Mesmo os argumentos legalistas não são capazes de enfraquecer a proposta dos TAEs. Com o controle social todas as demandas judiciais são atendidas, em tempo hábil, a um custo muito baixo e com um democrático e transparente controle de assiduidade. Mas, além desses argumentos, o fato decisivo em favor do controle social é que este é demanda do próprio movimento dos trabalhadores. Com o controle social o controle da jornada trabalho passa à sociedade e aos TAEs, reduzindo o poder dos grupos e as moedas de troca e assédios. Além disso, o controle social é muito mais adequado à natureza do trabalho de uma categoria com mais de cem profissões, diversas jornadas de trabalho e uma vasta gama de atividades. Dessa forma, se o ponto biométrico fará a UFSC voltar no tempo em pelo menos um século, o controle social eleva a universidade à vanguarda.

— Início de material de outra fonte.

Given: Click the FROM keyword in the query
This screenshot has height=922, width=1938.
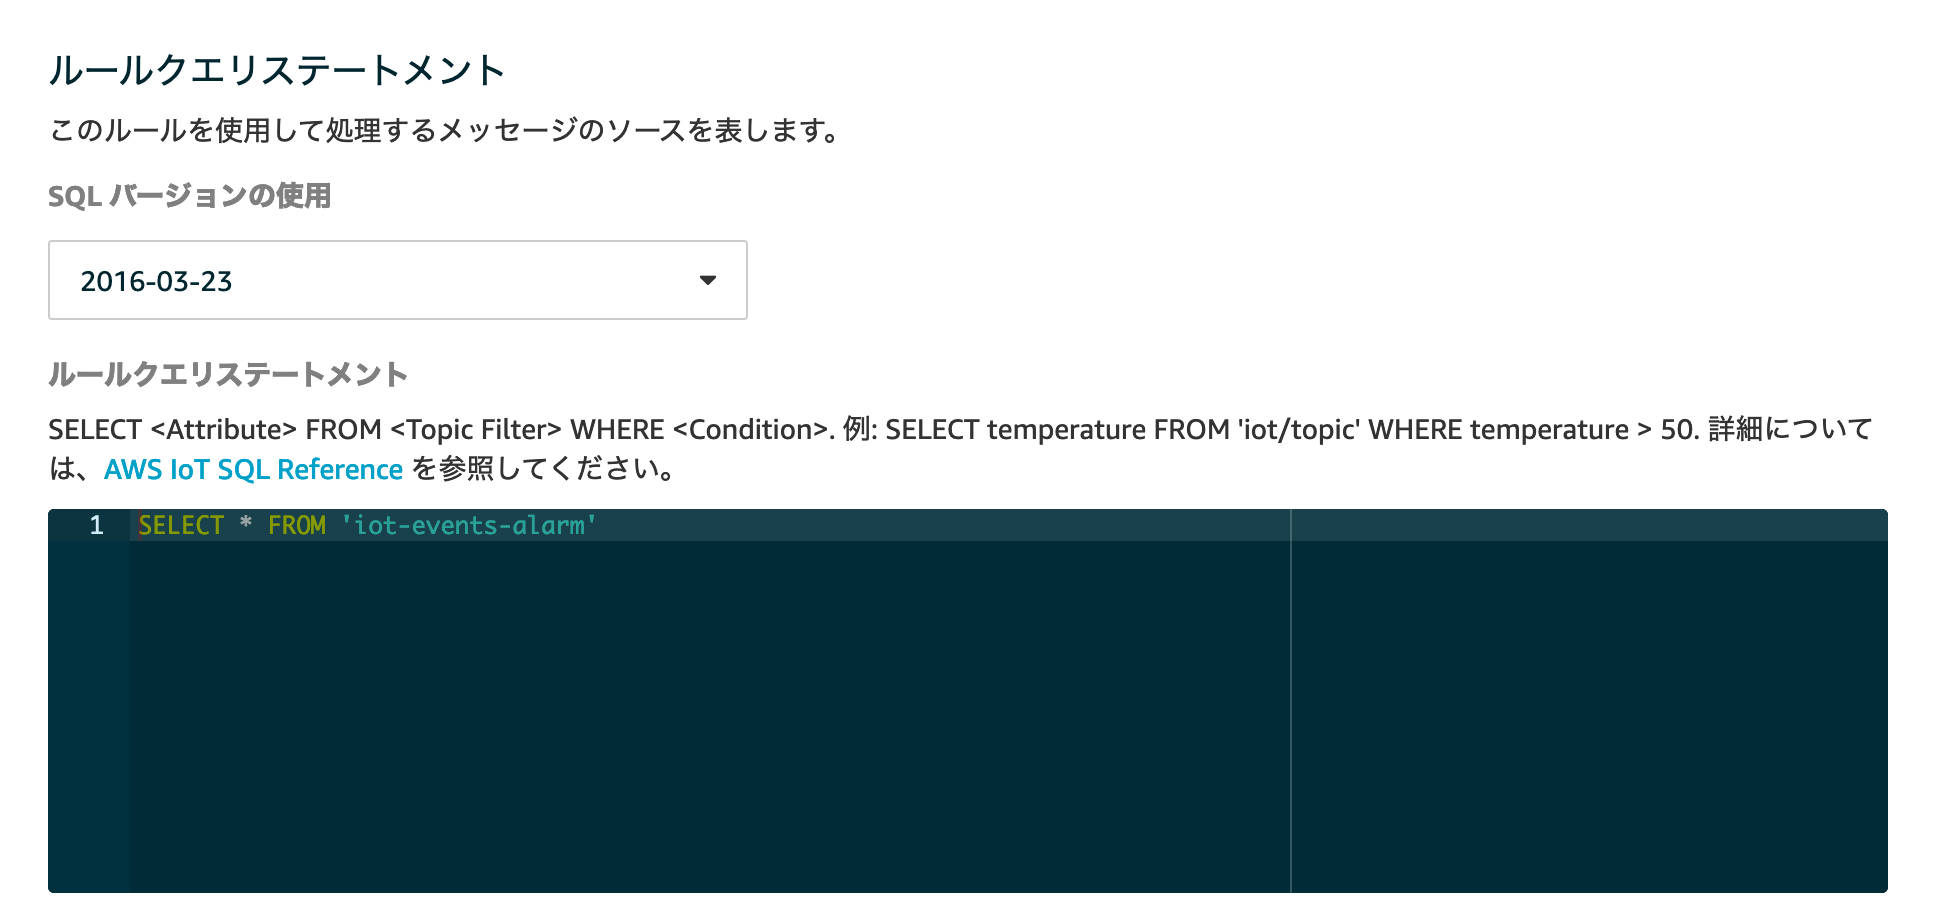Looking at the screenshot, I should tap(296, 525).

Aos TAEs do Hospital Universitário e do país todo a instituição do controle social é também um passo à frente e uma opção de resistência ao ponto biométrico, além de representar uma avanço aos trabalhadores terceirizados que devemos lutar para voltarem a ser TAEs, e um avanço igualmente à sociedade, que já não pode mais atribuir à categoria a pecha pelas dificuldades sentidas na universidade em tempos de contingenciamento.

Nesta terça-feira os TAEs e a reitoria da UFSC deliberam definitivamente que universidade teremos: a arcaica fábrica fordista, com controle de assiduidade de informação secreta, ou a universidade autônoma que presta contas à sociedade e dá a seus trabalhadores o controle de sua jornada de trabalho, sem se prestar a favores, negociatas ou se expor a assédios.

Se antes os TAEs lutavam contra o ponto e em favor do controle social, hoje a categoria sabe que não precisa ter ponto biométrico e que o controle social tem respaldo até mesmo jurídico e técnico. Mas mais do que isso, este é o momento de os TAEs serem vanguarda na UFSC e no Brasil, e darem mais um passo na necessária democratização da universidade.